## Begin Article

It’s traumatic for any woman to learn that her husband is gay. And when the husband in question is from Pakistan and the wife from India, it’s a story that goes beyond personal anguish to get enmeshed in the complicated tangle that the two countries are forever caught in.

Ask Salma*, whose marriage lasted just a year and who has been fighting a lone battle for her 11-year-old daughter’s nationality. The resident from Mumbra was married to Karachi-based Salman* in 2005. She was from a lower middle class family who had managed to complete her masters in economics, and he a rich brat who claimed to be an engineer but was actually a school dropout.

“There was no means to cross-check. And we believed them as they were related to us distantly,” says 40-year-old Salma, regretting every day that her daughter was born in Pakistan. “If only if she was not born there… I got her here when she was 2.5 months old and applied for her nationality within the first year of moving back. Eleven years later, she is still a Pakistani.” With that comes worries about her school, college and other admissions.

## End Article

**Set tasks:**
A: List every place name that appears in the article.
B: Quote the article word for word, starting with "It’s traumatic for" and going on through "a school dropout.".
The items that come after the article are drawn from a separate source.

## Begin Stored data

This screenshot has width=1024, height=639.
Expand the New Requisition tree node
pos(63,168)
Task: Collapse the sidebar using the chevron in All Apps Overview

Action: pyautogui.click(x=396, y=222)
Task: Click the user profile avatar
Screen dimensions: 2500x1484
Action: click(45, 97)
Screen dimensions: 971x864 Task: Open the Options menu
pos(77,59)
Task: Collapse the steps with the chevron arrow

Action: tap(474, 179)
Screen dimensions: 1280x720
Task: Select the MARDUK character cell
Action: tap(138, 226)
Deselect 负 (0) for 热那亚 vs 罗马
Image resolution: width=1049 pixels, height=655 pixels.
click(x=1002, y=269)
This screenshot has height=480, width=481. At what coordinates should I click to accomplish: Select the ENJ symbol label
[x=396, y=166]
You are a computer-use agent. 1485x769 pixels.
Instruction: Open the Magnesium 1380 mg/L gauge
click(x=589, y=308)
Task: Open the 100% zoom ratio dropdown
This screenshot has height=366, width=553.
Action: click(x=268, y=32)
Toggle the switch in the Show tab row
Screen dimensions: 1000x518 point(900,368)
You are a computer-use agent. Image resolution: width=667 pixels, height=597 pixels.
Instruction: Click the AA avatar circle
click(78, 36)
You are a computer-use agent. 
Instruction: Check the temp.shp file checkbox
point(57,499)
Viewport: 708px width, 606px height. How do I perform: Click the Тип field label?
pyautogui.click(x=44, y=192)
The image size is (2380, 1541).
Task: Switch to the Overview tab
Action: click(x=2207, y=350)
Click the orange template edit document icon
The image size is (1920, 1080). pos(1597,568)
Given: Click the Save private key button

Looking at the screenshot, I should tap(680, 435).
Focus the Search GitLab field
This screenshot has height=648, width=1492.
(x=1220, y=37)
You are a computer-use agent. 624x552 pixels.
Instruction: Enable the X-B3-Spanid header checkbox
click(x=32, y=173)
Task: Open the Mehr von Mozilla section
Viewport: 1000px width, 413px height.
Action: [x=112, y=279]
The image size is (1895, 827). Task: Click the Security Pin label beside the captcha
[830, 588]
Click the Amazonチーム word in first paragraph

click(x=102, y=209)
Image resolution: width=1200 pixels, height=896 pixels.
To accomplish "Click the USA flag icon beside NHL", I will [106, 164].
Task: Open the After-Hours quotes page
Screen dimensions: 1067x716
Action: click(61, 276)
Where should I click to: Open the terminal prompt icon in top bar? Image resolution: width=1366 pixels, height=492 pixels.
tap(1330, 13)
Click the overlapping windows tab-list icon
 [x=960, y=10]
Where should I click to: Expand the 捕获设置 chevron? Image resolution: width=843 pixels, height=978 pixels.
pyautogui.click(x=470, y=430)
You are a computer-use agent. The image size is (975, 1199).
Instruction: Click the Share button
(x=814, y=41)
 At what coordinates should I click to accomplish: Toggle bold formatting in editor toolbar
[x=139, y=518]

## End Stored data

**Solved problems:**
A: Pakistan, India, Mumbra, Karachi

B:
It’s traumatic for any woman to learn that her husband is gay. And when the husband in question is from Pakistan and the wife from India, it’s a story that goes beyond personal anguish to get enmeshed in the complicated tangle that the two countries are forever caught in.

Ask Salma*, whose marriage lasted just a year and who has been fighting a lone battle for her 11-year-old daughter’s nationality. The resident from Mumbra was married to Karachi-based Salman* in 2005. She was from a lower middle class family who had managed to complete her masters in economics, and he a rich brat who claimed to be an engineer but was actually a school dropout.